Task instructions
1. Write out the passage on power boat racing word for word, between "Essentially there are" and "than 170 Mph.", inclusive.
2. Continue the power boat racing text from the point where it ends.

Study text
☆ ☆ ☆ ☆ ☆ ☆ ☆

If you want excitement and own a fast power boat, consider taking up power boat racing. There are a variety of venues, circuit’s, classes and levels to take part in ones that can suit even the most jaded, die-hard racing car admirers taste. In fact, power boat racing is similar to the race car circuit in many ways. There is off shore power boat racing, time trials, regattas, classics and annual runs across Canada, the United States and parts of the United Kingdom and Eurasia.
Essentially there are two basic types of power boat racing. These, based on the type or location of the engine, are outboard and inboard. These two classes race separately and compete in different events.
The two types of power boat racing are governed by associations. The American Power Boat Association (APBA), organized in 1913, provides leadership for inboard power boats, but is affiliated with outboard motor groups and clubs. They organize the racing into set classes including Crackerbox or flyers – the oldest inboard runabout class, Jersey Speed Skiff the original rum running boats, National Modified, Pro Stock Runabouts and Super Stock. Depending on the class, power boats can reach speeds of greater than 170 Mph.

☆ ☆ ☆ ☆ ☆ ☆ ☆

Data records

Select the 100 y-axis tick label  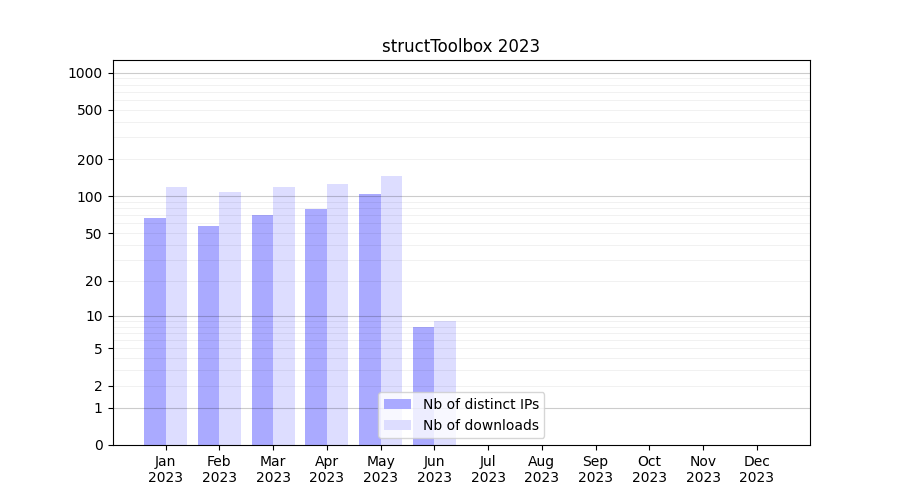pyautogui.click(x=90, y=197)
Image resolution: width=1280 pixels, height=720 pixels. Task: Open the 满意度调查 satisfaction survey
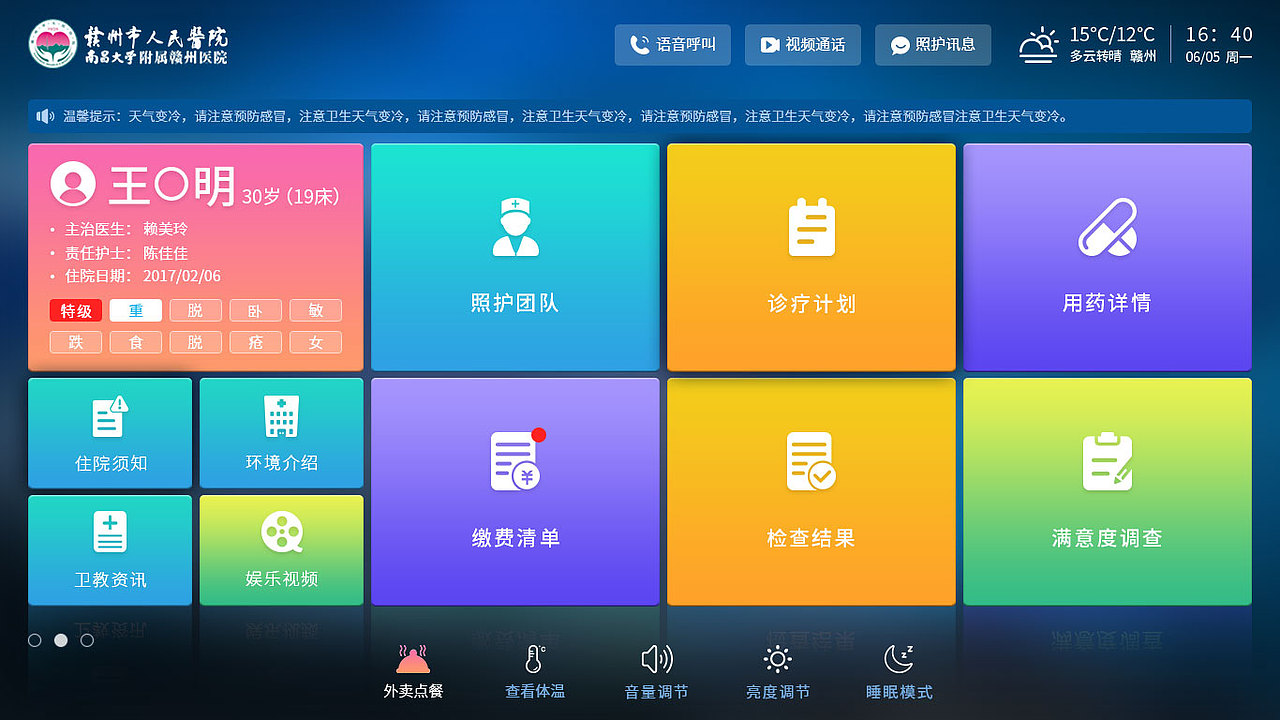pyautogui.click(x=1106, y=491)
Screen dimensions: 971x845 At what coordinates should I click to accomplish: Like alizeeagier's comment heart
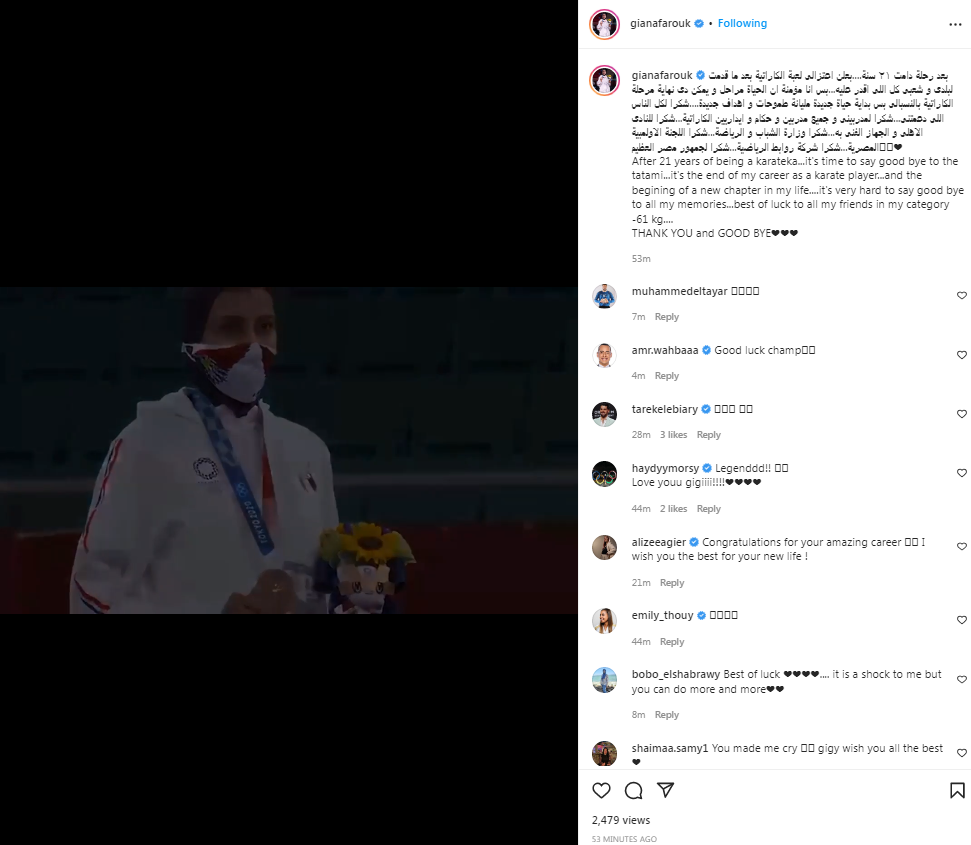[x=962, y=547]
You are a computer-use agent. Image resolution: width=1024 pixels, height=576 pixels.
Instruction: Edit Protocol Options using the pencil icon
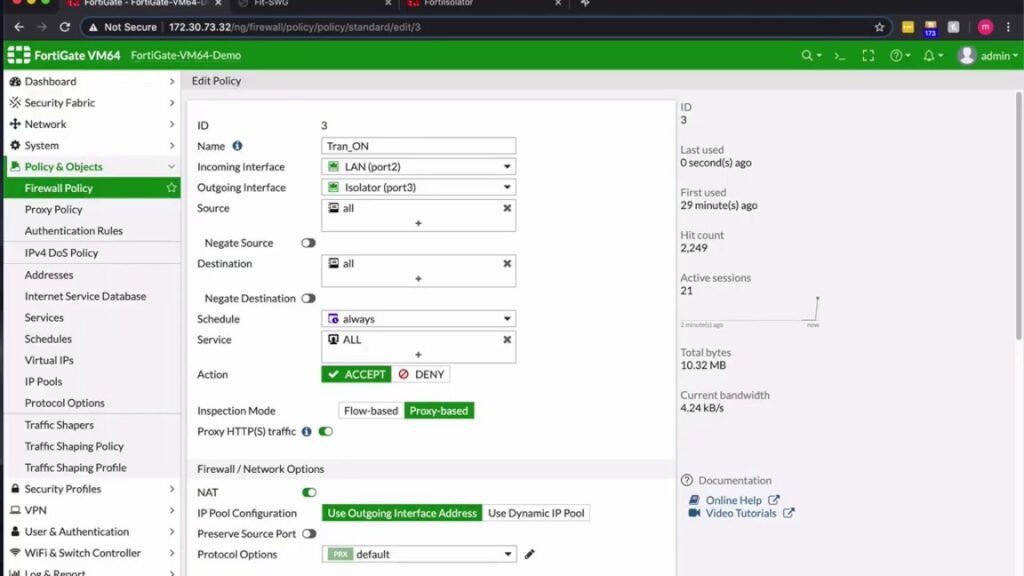tap(529, 553)
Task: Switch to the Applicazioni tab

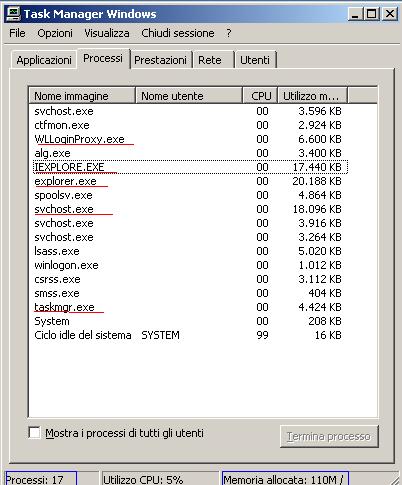Action: pos(44,60)
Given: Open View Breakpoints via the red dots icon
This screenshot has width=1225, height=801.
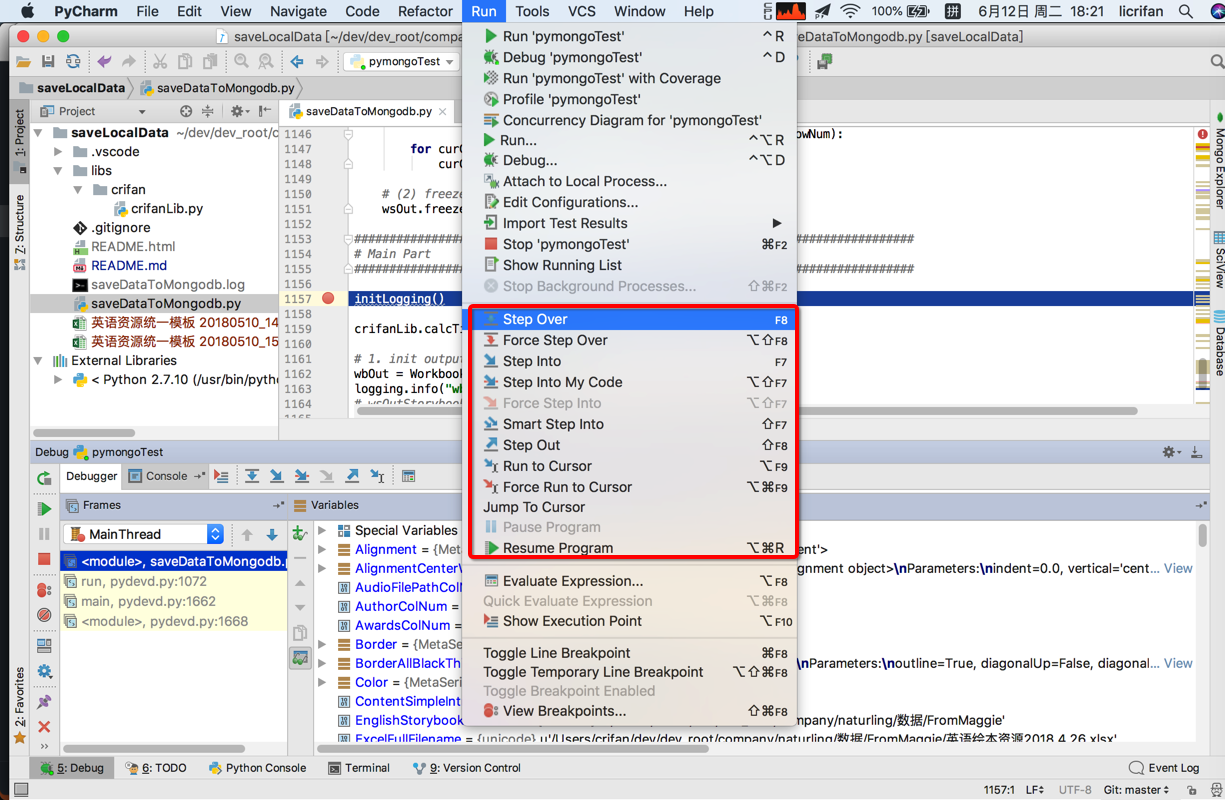Looking at the screenshot, I should [42, 589].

☆ ☆ ☆ ☆ ☆ ☆ ☆

Answers per task
1.
Essentially there are two basic types of power boat racing. These, based on the type or location of the engine, are outboard and inboard. These two classes race separately and compete in different events.
The two types of power boat racing are governed by associations. The American Power Boat Association (APBA), organized in 1913, provides leadership for inboard power boats, but is affiliated with outboard motor groups and clubs. They organize the racing into set classes including Crackerbox or flyers – the oldest inboard runabout class, Jersey Speed Skiff the original rum running boats, National Modified, Pro Stock Runabouts and Super Stock. Depending on the class, power boats can reach speeds of greater than 170 Mph.

2.
The APBA schedules power boat racing events from March until November, some with such tantalizing names as Thunder on the Niagara, a racing event held in Tonawanda, New York State or Annual Run for Records taking place in Yelm, Washington State. It holds more than 200 sanctioned regattas annually in Canada and the United States. In Canada, it’s helped out by the Canadian Boating Federation (CBF). All in all, the APBA has 6,000 members and is growing. There are affiliates or loose organizations in Australia and New Zealand. Dividing the country into various regions has facilitated maintain control and standards. Even the Seattle Outboard Association (SOA), which specializes in such outboard classes as Stock Outboard, Modified Outboard, Professional Racing Outboard and Electric Outboard, has affiliated with the APBA.
The taste for power boat racing has grown over the years, expanding into various circuit and team sponsored events. There are agencies or associations like the SOA, the CBF, the Australian Power Boat Association, the Jersey Speed Skiffs, the Super Stock Association and the APBA who direct them, organize events at all levels, categorize or create classes and arrange it all to present the most exciting heart-pounding, visually explosive package for spectator and racer alike. Working within this framework and for the good of the sport of power boat racing are local clubs, teams, associations and, naturally, the fans whether they be in the United States, Canada, or around the world.